Saved data entries
* * * * * * *
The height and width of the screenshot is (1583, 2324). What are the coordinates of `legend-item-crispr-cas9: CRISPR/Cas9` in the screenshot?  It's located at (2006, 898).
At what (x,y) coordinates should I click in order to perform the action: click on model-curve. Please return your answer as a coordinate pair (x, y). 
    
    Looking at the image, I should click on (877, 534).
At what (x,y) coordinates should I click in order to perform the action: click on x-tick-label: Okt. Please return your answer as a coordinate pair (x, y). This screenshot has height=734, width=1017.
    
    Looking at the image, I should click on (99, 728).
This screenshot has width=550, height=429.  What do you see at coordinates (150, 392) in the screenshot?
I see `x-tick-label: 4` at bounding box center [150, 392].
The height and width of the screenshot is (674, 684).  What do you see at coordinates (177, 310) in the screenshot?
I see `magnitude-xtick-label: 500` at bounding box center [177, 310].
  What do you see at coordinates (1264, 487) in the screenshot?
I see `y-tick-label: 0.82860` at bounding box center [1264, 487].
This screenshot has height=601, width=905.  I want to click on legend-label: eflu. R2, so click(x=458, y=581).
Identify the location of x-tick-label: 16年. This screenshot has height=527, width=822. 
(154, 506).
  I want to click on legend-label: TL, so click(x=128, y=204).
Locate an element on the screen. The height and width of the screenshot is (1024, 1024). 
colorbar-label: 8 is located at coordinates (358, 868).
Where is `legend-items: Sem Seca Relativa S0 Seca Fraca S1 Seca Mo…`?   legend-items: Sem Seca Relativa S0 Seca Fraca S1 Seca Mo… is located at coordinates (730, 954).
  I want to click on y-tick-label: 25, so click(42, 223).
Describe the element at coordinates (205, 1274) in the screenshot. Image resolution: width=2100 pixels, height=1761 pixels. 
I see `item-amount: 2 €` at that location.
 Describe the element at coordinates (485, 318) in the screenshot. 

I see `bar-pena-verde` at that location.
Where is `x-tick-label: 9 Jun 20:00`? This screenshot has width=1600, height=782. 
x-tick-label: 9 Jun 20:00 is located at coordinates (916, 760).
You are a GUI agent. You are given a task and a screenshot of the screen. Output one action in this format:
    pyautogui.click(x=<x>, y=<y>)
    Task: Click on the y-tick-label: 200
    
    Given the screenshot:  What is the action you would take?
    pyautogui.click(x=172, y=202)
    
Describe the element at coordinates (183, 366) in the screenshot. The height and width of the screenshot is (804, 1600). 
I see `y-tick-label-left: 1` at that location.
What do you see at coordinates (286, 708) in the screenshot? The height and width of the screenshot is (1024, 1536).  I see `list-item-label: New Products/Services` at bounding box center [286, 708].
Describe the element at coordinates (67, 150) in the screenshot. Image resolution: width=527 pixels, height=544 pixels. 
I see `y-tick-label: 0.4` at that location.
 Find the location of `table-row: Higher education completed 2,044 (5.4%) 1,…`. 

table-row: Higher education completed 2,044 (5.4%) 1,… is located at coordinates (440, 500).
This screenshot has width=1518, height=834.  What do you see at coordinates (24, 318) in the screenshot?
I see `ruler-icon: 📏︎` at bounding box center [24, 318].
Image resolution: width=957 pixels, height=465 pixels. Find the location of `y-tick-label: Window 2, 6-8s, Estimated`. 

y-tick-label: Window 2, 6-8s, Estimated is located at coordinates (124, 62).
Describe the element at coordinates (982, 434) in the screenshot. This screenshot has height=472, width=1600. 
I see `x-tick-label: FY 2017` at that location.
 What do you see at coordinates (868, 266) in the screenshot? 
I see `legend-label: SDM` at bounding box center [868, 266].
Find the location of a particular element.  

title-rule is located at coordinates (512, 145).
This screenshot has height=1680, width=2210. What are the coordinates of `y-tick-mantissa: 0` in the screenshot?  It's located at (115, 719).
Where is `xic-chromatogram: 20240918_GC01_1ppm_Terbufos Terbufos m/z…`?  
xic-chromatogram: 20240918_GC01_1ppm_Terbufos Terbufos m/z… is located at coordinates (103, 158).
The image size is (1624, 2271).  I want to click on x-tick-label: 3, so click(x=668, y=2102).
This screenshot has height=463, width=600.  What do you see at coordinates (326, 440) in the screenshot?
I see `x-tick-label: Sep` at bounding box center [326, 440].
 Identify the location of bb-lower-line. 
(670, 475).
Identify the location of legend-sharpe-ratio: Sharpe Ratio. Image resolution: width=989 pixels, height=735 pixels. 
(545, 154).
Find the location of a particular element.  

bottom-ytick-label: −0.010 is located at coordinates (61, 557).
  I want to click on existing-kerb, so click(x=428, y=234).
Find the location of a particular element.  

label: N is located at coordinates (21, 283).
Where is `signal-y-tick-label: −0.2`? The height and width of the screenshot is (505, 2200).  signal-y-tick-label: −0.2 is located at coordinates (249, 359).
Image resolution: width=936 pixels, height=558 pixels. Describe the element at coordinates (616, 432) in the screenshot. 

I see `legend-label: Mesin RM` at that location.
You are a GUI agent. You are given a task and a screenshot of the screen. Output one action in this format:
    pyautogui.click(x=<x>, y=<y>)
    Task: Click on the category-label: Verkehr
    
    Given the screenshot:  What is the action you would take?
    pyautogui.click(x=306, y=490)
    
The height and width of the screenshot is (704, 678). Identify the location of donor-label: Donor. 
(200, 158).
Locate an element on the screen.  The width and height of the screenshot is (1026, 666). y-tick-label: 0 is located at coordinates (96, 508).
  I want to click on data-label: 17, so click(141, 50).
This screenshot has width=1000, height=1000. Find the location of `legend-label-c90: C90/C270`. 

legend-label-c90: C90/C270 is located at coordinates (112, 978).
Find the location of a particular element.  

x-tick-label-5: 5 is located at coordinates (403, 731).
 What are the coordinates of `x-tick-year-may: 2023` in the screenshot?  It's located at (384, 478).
* * * * * * *
» Exercise details
Extract every line from the entries above that contains the string "Estimated". Matching is case-sensitive.

» Your response
Image resolution: width=957 pixels, height=465 pixels. Find the location of `y-tick-label: Window 2, 6-8s, Estimated`. 
y-tick-label: Window 2, 6-8s, Estimated is located at coordinates (124, 62).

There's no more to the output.